Estudios vinculan la monitorización dinámica del ctDNA con la respuesta al tratamiento en los cánceres gastroesofágico y rectal
Estudios en cáncer gastroesofágico y cáncer rectal localmente avanzado vincularon la monitorización dinámica del ctDNA con la respuesta al tratamiento y el pronóstico. La eliminación de la MRD, descensos de más del 90% en ctDNA y el aclaramiento temprano del ctDNA se asociaron con mejores resultados.
La monitorización dinámica del ctDNA se vinculó con la respuesta al tratamiento y el pronóstico en estudios sobre cáncer gastroesofágico y cáncer rectal localmente avanzado. Los hallazgos de un análisis retrospectivo en cáncer gastroesofágico y de un subestudio de biomarcadores del ensayo aleatorizado COPEC en cáncer rectal respaldaron los llamados a realizar ensayos prospectivos y estrategias terapéuticas guiadas por ctDNA.

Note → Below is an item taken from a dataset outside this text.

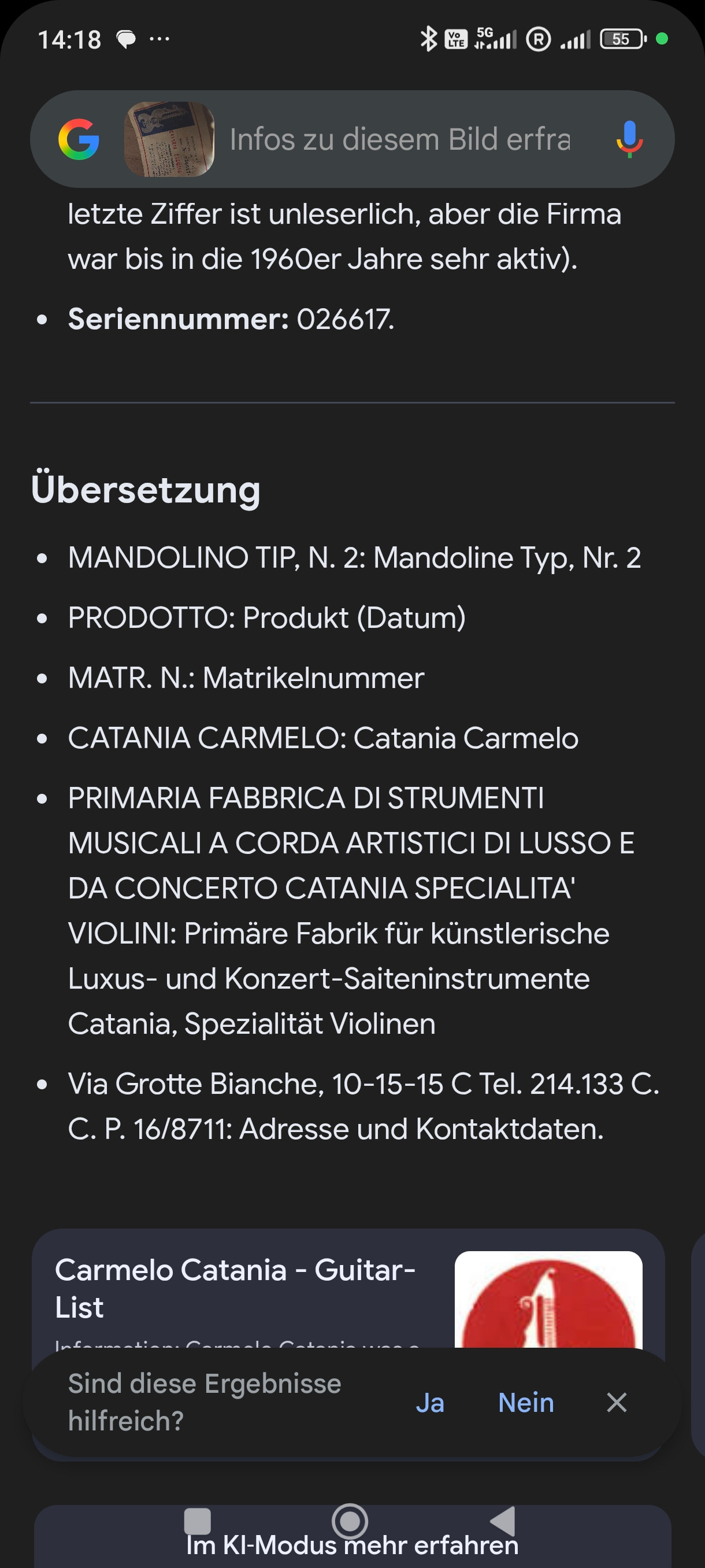Tap the microphone voice search icon

629,139
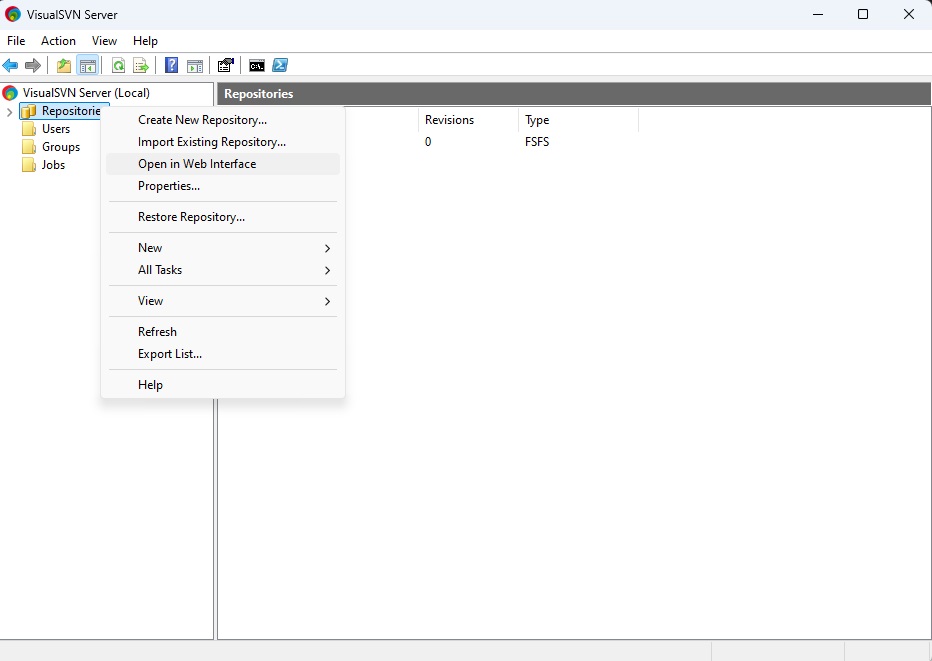Click the Revisions column header
This screenshot has height=661, width=932.
coord(449,120)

En el cáncer gastroesofágico, los datos existentes respaldaban el valor potencial de la detección basada en ctDNA de la enfermedad mínima residual (MRD) en el contexto localmente avanzado, mientras que se necesitaban más datos particularmente en la enfermedad metastásica. Un estudio retrospectivo publicado en Cancer halló que los pacientes cuyo estado de MRD pasó de positivo a negativo, lo que indicaba el aclaramiento del ctDNA detectable, tendían a presentar resultados más favorables que aquellos que permanecían persistentemente MRD positivos. Los pacientes que experimentaron una disminución de más del 90% en los valores de ctDNA tuvieron mejores resultados que aquellos cuyos niveles de ctDNA permanecieron estables o aumentaron con el tiempo.
El análisis de cáncer gastroesofágico incluyó muestras de ctDNA recogidas en distintos momentos, en lugar de mediante un protocolo prospectivo estandarizado, lo que dio lugar a una población de pacientes relativamente pequeña. Aun así, los hallazgos aportaron indicios sobre el valor pronóstico de la dinámica de la MRD durante el tratamiento y subrayaron la necesidad de ensayos prospectivos que evalúen sistemáticamente la monitorización del ctDNA durante el tratamiento.
En el cáncer rectal localmente avanzado, un subestudio de biomarcadores del ensayo multicéntrico aleatorizado COPEC incluyó a 153 pacientes con enfermedad de riesgo bajo/intermedio. Se recogieron 526 muestras de plasma, en total, al inicio y después de cada ciclo de quimioterapia neoadyuvante, y el ctDNA se analizó mediante secuenciación informada por el tumor. Los pacientes se clasificaron según su estado dinámico en grupos de alto riesgo con aclaramiento tardío o ausente y repositividad, y grupos de bajo riesgo con aclaramiento temprano y negatividad persistente.
Ningún paciente con dinámica de ctDNA de alto riesgo logró una respuesta patológica mayor, definida como grado de regresión tumoral patológica de 0 a 1. La tasa de mala respuesta fue del 59,4% en el grupo de alto riesgo frente al 12,4% en el grupo de bajo riesgo, y el estado dinámico de ctDNA de alto riesgo se identificó como un fuerte predictor independiente de mala respuesta, con una razón de posibilidades de 11,69 y un intervalo de confianza del 95% de 5 a 27,25. El aclaramiento tardío o ausente y la repositividad también fueron factores de riesgo significativos, y un único resultado preoperatorio positivo para ctDNA predijo mala respuesta con una razón de posibilidades de 11,27.
El estudio sobre cáncer rectal señaló que la monitorización dinámica del ctDNA identificó a los pacientes con alto riesgo de fracaso de la quimioterapia neoadyuvante tan pronto como después de dos ciclos de tratamiento, lo que podría constituir la base de un diseño de ensayo adaptativo y de una eventual personalización de la selección terapéutica. En el cáncer gastroesofágico, futuras investigaciones podrían ayudar a aclarar si la monitorización del ctDNA puede servir como biomarcador fiable de respuesta al tratamiento, pronóstico y toma de decisiones clínicas en pacientes que reciben regímenes terapéuticos modernos.